En España, en este sentido la idea del socialismo va a quedar fuertemente marcada por esta impronta tartufa, digamos, del PSOE. Sin embargo, el socialismo no empieza y termina en el PSOE, y sobre ello quiero llamar la atención, y defender la idea de que, la política, en sí misma, tiene siempre, algo de socialista (lo que Gustavo Bueno llamó el socialismo genérico), que vuelve prácticamente en utópico toda concepción individualista, atómica, de la política.

«La ciudad nace, en mi opinión, por darse la circunstancia de que ninguno de nosotros se basta a sí mismo, sino que necesita de muchas cosas», dice Platón, al principio de su República, adversus ancap. Es decir, políticamente hablando, no somos ni Adanes ni Robinsones. Ahora bien, ¿cuál es el tipo de sociedad que se basta a sí misma, autosuficiente en ese sentido? La ciudad, la Polis, dirá Platón, que, junto a Aristóteles, son los que han escrito la gramática, por decirlo de algún modo, de nuestro lenguaje político.

La Polis, lo que hoy llamamos Estado, cuya suficiencia se traduce también hoy, a partir del siglo XVII, en términos de soberanía.
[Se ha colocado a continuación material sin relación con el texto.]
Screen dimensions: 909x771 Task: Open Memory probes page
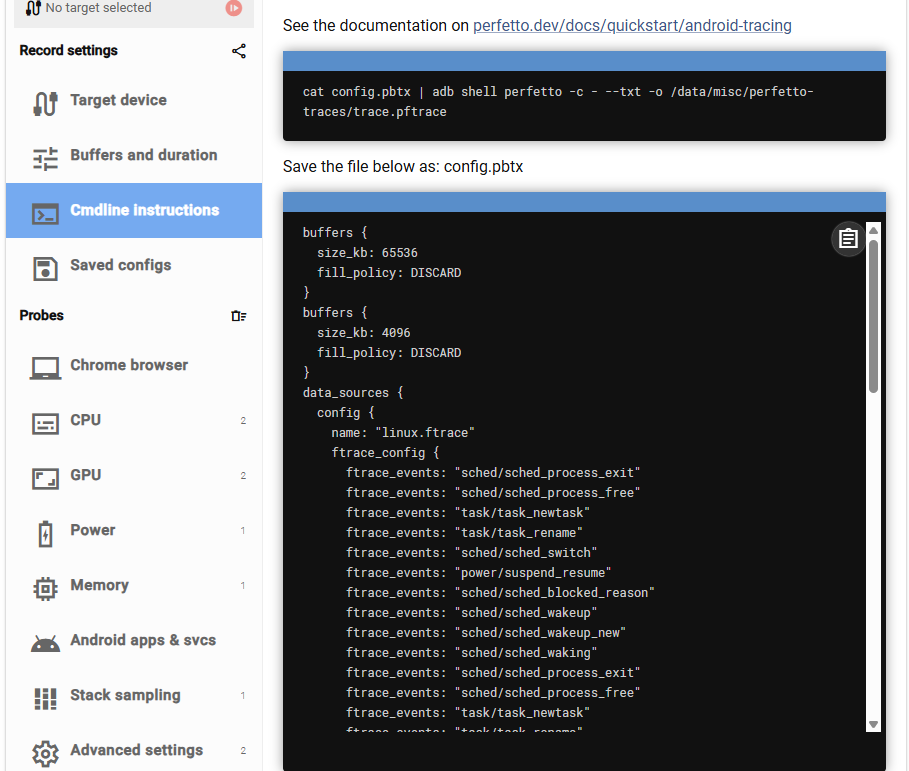(99, 585)
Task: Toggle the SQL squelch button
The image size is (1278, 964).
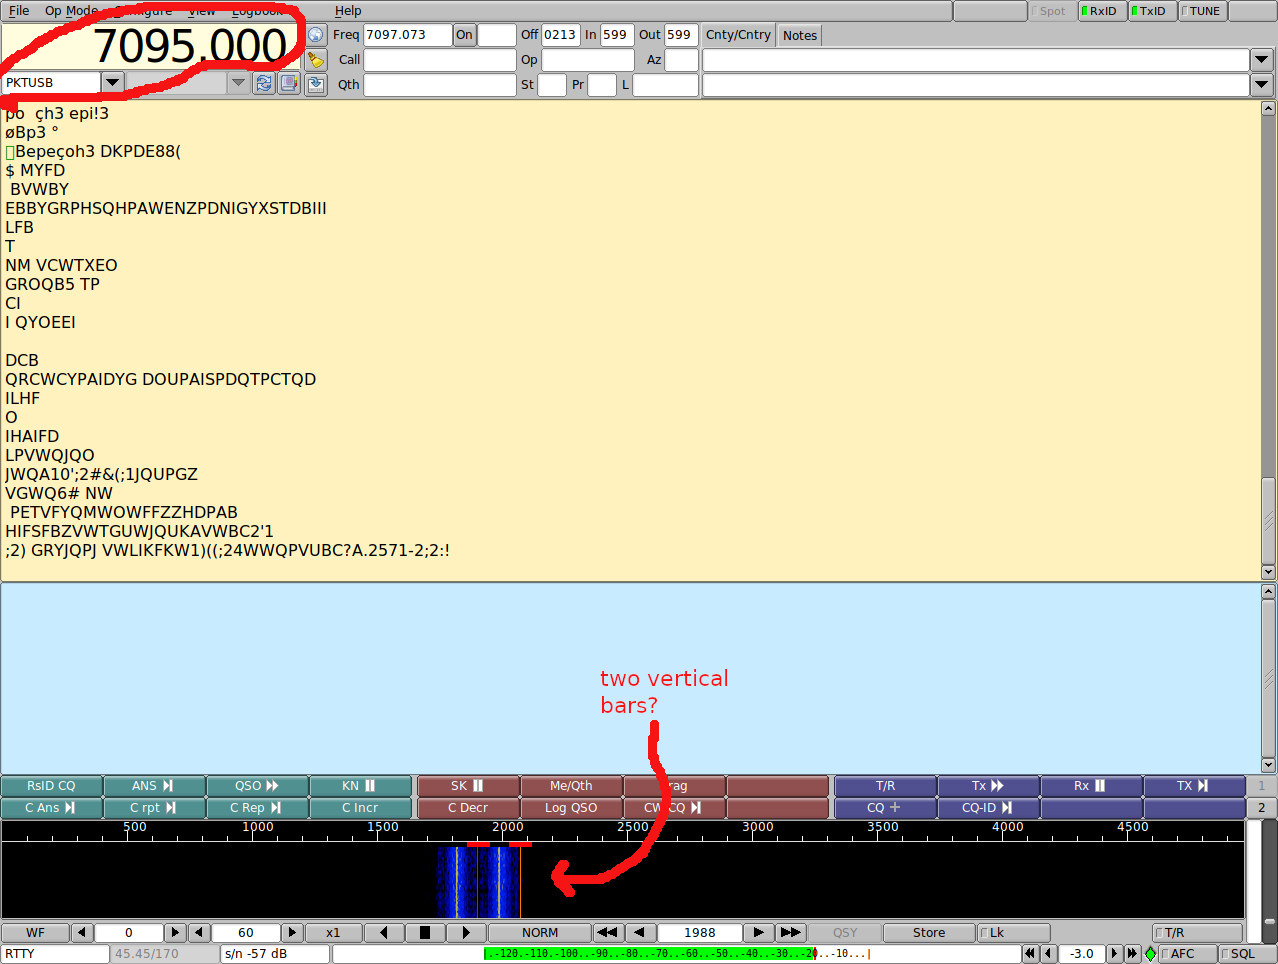Action: coord(1246,954)

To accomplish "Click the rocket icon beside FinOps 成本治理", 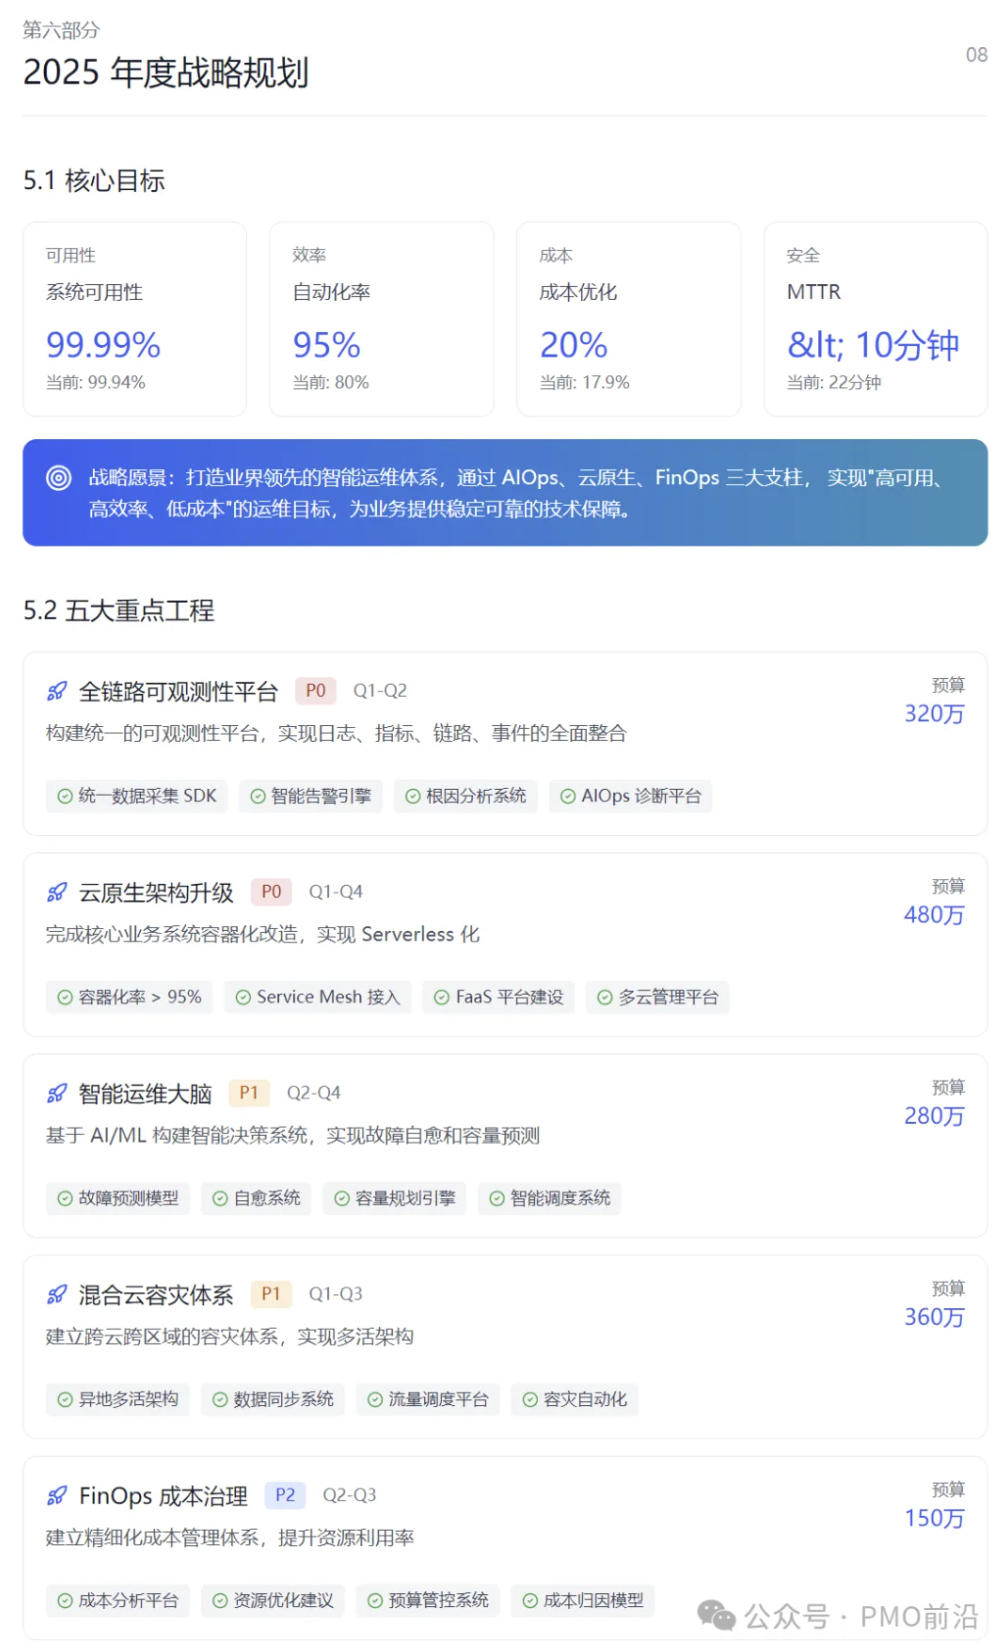I will [57, 1496].
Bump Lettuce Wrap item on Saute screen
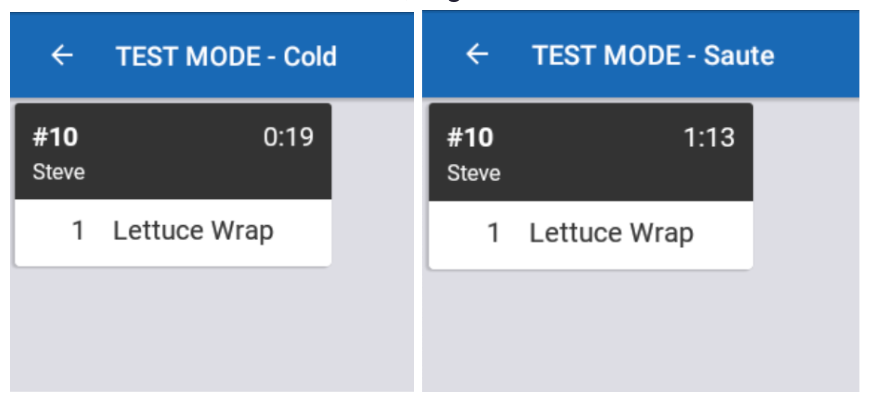 click(x=611, y=233)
Así, completa Aristóteles, en la Política, «la ciudad es la asociación del bienestar y de la virtud, para bien de las familias y de las diversas clases de habitantes, para alcanzar una existencia completa que se baste a sí misma». Cierta independencia respecto al exterior, pero dependencia conjunta en el interior de esa comunidad política con miras al bienestar conjunto y la virtud conjunta. Es decir, que no hay comunidad política, sino existe ese fin común, que compromete a todos ciudadanos. Si no se mira por el bien común no tenemos ciudadanos, sino idiotas, cada uno interesándose por lo suyo propio, y no por lo común (por parafrasear a Félix Ovejero).

Pues bien, señores liberales, ninguna sociedad puede mantenerse en orden si existe una masa de población en la miseria (no tener suficiente para lo necesario), y tampoco puede mantenerse con unas diferencias grandes de renta entre ricos y pobres (sobre todo si dicha pobreza conlleva, en efecto, miseria). Lo que implica, señores conservadores, la necesidad de transformaciones sociales para que esa sociedad, ya no solamente prospere, sino sobreviva.

El planteamiento atomista liberal, de la «iniciativa emprendedora» como solución, no tiene sentido, por anárquica (es la idiocia del «sálvese quien pueda»); y el planteamiento conservador es contradictorio, porque es absurdo conservar lo que no está funcionando, si es que hay grandes desigualdades y miseria. Tratar de mantener «espiritualmente», alimentándose de unos abstractos valores tradicionales, lo que no funciona materialmente es una pura ensoñación tipo mito de la «edad dorada». 

En ese sentido la socialización de la riqueza, y esto sólo lo puede hacer el Estado (tributos, infraestructuras, extracción de energía del exterior, ayudas, etc), es absolutamente necesario para el buen orden social. De esta forma, el Estado es necesariamente socialista, por razones de su propia consistencia interna: es la única instancia, como sujeto soberano, que cuenta con la fuerza de obligar necesaria para movilizar a toda la sociedad y poder atender a ese bien común, que pasa por evitar el cáncer social de la miseria y de las grandes desigualdades.

En definitiva, por acabar con un autor español, muy desconocido, pero muy digno de ser revisitado, sobre todo cuando nos encontramos, hoy en España, en pleno «invierno demográfico» nacional: «Débil es el vigor y la unidad de los ciudadanos en la carestía, mientras que el poder de los enemigos se robustece y se hace audaz. Es fácil ver cómo una sociedad pobre está sembrada de discordias, indefensa, y fácil presa de enfermedades internas y externas y presta a rendirse. Y una ciudad es pobre cuando le faltan ciudadanos o alimentos o dinero» (Mateo López Bravo, Del rey de la raçón del gobernar).